Matching documents with empty symbol in the end using regexp

111343 · October 18, 2021, 7:54pm

Hi I have an Elasticsearch document that can have various forms of the string "creative=".
Logs that have good format look like "creative=xxx", and logs that have bad format look like "creative=".
Example of bad log:

https://s2s.adjust.com/bigclient?s2s=1&idfa=123456789&rt=1&campaign=crto_nb_ios&criteo_click_id=1&os_name=ios&cost_amount=x&cost_type=CPC&cost_currency=TRY&creative=

Example of good log:

https://s2s.adjust.com/bigclient?s2s=1&idfa=123456789&rt=1&campaign=crto_nb_ios&criteo_click_id=1&os_name=ios&cost_amount=x&cost_type=CPC&cost_currency=TRY&creative=xyz

So I'd like to find all documents with bad format, i.e creative= structure.
I tried /.*creative=$/ and /.*creative=/ but not much of the results, I get empty response. According to the Elastic docs Lucene (Regexp support for matching at the beginning (^) and the end ($)) patterns are always anchored and there is no need for anchoring with "^" and "$".

Any ideas how to search the documents ending with "creative="? (Basically trying to parse ad-server logs and find the records that don't have creative macro filled properly)

Mark_Harwood · October 20, 2021, 1:12pm

You're probably searching the tokenised strings, not the full value.
Unless you've defined something special in the index mapping, the default behaviour is strings like your URL will have been tokenized into words and then indexed - minus the "=" sign.
The other thing that happens by default is that whole strings <=256 characters are also indexed into an un-tokenized field with the same name but the .keyword suffix added.

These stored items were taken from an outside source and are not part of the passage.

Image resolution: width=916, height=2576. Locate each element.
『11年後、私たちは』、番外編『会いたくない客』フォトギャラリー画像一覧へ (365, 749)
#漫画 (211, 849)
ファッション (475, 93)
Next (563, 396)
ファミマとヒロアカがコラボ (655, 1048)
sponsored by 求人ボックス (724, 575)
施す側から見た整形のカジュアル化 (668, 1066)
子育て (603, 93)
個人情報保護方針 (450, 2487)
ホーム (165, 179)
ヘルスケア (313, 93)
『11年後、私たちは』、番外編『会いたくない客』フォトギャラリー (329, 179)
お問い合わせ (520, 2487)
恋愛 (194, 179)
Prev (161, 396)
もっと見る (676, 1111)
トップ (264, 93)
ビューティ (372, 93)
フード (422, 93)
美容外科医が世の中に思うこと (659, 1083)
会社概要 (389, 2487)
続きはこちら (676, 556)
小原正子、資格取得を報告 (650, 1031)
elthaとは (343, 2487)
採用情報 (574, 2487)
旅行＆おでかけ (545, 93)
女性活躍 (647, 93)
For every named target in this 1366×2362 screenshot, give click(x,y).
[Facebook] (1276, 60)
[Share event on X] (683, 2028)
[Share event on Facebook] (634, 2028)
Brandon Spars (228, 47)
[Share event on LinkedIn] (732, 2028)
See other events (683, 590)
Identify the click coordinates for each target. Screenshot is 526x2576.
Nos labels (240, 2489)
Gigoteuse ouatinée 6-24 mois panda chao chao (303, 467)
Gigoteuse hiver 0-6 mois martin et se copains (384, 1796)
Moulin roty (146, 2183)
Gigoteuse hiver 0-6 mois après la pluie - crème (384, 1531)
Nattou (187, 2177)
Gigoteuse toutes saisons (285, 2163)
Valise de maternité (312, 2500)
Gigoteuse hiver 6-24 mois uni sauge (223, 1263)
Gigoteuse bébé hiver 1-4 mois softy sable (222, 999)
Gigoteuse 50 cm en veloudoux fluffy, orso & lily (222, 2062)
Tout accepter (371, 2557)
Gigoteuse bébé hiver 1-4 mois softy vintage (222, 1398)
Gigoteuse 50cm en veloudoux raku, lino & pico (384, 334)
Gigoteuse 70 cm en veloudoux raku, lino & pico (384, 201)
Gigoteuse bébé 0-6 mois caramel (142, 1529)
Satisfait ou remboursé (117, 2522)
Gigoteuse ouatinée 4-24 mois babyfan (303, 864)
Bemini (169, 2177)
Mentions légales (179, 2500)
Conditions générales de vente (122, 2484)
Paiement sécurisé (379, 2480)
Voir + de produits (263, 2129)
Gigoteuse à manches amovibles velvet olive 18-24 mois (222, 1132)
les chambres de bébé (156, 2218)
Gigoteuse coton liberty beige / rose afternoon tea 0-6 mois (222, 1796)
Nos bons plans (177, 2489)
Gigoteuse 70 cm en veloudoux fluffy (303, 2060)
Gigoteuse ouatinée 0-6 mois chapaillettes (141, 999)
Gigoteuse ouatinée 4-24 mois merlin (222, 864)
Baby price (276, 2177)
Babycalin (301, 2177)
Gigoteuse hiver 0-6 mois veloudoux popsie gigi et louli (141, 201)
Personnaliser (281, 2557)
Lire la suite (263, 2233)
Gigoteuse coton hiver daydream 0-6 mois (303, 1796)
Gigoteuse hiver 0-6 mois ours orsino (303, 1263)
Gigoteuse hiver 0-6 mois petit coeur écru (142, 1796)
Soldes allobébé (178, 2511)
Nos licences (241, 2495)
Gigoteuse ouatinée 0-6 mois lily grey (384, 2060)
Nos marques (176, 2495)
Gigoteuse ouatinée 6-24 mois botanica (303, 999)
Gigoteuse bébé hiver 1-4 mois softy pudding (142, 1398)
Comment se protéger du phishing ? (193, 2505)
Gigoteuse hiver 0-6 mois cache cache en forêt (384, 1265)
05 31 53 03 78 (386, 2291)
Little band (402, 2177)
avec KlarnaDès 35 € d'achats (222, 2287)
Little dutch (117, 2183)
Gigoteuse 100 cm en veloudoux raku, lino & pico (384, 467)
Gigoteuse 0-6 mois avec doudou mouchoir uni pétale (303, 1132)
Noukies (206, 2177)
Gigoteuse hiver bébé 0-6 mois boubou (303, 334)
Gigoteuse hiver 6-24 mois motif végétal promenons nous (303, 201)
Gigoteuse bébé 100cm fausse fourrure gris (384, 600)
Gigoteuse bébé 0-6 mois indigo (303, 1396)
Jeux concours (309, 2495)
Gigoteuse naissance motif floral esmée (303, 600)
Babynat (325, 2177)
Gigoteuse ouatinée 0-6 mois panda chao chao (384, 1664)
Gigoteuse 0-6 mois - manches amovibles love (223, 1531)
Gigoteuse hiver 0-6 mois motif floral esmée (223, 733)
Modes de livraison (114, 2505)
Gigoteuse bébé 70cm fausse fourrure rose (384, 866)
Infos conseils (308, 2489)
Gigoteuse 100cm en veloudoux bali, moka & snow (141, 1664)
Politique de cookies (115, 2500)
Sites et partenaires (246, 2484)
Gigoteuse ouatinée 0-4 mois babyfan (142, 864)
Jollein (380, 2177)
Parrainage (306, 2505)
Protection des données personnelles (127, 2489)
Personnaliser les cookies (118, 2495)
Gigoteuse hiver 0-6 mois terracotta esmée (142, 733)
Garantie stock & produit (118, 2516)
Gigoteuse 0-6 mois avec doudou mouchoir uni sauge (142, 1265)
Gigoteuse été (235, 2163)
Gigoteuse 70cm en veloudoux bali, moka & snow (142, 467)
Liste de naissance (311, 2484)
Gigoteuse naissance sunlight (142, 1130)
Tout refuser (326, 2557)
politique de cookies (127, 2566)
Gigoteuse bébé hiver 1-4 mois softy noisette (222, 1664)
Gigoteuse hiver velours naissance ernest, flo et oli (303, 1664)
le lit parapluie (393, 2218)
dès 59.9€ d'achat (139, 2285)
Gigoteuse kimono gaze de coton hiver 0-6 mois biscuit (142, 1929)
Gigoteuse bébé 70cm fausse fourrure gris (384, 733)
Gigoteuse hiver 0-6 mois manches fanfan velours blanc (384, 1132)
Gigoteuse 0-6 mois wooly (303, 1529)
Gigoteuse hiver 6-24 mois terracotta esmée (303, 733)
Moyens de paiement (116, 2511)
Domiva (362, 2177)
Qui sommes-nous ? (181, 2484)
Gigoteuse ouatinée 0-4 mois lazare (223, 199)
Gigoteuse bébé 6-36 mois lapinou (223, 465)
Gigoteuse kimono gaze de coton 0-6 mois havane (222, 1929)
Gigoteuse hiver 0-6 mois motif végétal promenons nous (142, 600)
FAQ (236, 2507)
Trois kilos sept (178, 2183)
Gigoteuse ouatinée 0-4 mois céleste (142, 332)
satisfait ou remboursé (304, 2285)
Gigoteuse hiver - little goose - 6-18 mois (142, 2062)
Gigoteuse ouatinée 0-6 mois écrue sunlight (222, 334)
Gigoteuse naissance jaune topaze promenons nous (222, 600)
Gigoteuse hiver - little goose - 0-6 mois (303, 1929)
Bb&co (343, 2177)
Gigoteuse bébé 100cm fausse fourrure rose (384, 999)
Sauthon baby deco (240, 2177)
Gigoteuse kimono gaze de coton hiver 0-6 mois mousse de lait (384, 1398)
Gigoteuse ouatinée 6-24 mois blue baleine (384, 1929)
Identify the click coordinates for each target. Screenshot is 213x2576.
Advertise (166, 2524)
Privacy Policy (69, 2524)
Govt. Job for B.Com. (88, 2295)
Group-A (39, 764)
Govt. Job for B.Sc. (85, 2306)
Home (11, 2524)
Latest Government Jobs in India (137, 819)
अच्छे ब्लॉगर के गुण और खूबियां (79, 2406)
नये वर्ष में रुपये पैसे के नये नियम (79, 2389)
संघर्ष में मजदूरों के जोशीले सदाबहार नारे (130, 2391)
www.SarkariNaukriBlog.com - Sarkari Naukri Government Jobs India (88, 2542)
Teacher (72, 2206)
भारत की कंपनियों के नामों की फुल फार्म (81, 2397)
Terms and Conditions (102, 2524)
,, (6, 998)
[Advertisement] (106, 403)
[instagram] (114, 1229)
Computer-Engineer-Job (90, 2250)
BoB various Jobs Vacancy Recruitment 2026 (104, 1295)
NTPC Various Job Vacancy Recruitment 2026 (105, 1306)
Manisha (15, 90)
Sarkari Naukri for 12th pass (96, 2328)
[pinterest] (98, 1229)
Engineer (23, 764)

So the solution is probably to search the url.keyword field if your original field was url.

111343 · October 21, 2021, 9:37am

thank you. So "=" sign is removed during the tokenization? (similarly how the whitespace would be removed)

Just to confirm - is tokenizer rule defined in the index map? (e.g if i wanted to remove "=" from the tokenizer)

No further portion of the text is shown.